This is an user-friendly python package for interfacing with large collections of tweets. Developped at the SMaPP lab at New York University.
Supports Python 2.7
Simplest: using pip
:
pip install smapp-toolkit
To update to the latest version, if you have an older one installed:
pip install -U smapp-toolkit
Or download the source code using git
git clone https://github.com/SMAPPNYU/smapp-toolkit
cd smapp-toolkit
python setup.py install
or download the tarball and install.
The smapp-toolkit
depends on the following packages, which will be automatically installed when installing smapp-toolkit
:
- pymongo, the Python MongoDB driver
- smappPy, a utility library from SMaPP
- networkx, a library for building and analyzing graphs
- pandas, a Python data analysis library
from smapp_toolkit.twitter import MongoTweetCollection
collection = MongoTweetCollection(address='mongodb-address',
port='mongodb-port',
username='mongodb-user',
password='mongodb-password',
dbname='database-name')
from smapp_toolkit.twitter import BSONTweetCollection
collection = BSONTweetCollection("path/to/file.bson")

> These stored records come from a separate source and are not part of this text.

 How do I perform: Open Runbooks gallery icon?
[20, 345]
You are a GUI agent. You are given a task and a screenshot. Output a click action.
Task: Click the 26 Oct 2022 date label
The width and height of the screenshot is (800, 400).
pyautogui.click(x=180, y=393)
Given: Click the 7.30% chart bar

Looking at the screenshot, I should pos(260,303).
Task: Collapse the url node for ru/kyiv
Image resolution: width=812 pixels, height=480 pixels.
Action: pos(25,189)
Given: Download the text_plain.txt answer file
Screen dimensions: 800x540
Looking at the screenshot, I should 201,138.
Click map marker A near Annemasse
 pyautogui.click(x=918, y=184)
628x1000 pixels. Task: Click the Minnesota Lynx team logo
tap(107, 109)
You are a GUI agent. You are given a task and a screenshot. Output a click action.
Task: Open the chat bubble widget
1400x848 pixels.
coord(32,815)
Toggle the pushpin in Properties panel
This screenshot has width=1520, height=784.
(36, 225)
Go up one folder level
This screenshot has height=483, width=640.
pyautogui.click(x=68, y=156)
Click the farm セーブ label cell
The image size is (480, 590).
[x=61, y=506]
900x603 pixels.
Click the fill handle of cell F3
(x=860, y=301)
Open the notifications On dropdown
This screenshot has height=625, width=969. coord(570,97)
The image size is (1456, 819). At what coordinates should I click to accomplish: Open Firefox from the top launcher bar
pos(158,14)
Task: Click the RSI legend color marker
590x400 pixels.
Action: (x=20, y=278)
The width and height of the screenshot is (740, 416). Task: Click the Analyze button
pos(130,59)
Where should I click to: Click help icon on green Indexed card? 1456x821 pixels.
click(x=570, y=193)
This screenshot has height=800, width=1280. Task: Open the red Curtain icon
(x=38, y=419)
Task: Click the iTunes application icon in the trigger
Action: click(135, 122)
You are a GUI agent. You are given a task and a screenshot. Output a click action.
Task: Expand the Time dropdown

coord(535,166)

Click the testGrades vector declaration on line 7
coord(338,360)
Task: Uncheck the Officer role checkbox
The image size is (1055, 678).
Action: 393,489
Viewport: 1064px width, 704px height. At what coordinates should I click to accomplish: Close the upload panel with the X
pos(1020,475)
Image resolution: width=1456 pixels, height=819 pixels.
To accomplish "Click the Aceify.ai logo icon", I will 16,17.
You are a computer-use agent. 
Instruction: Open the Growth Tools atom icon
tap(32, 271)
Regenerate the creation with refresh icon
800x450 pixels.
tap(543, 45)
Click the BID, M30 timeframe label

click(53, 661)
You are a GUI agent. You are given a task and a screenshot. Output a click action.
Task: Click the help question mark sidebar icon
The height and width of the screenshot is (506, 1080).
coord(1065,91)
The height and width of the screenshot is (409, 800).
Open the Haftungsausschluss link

collection.containing('#bieber').count()
texts = collection.containing('#bieber').texts()
Apply a filter that adds labels to BSONTweetCollection or MongoTweetCollection and outputs the result to a bson file
collection.apply_labels(
list_of_labels
,list_of_fields
,list_for_values
,bsonoutputpath
)
The method applies a set of named labels and attaches them to objects from a collection if the certain fields in the collection meet certain criteria.
collection.apply_labels(
[['religious_rank', 'religious_rank', 'political_rank'], ['imam', 'cleric', 'politician']]
,['user.screen_name', 'user.id']
,[['Obama', 'Hillary'], ['1234567', '7654321']]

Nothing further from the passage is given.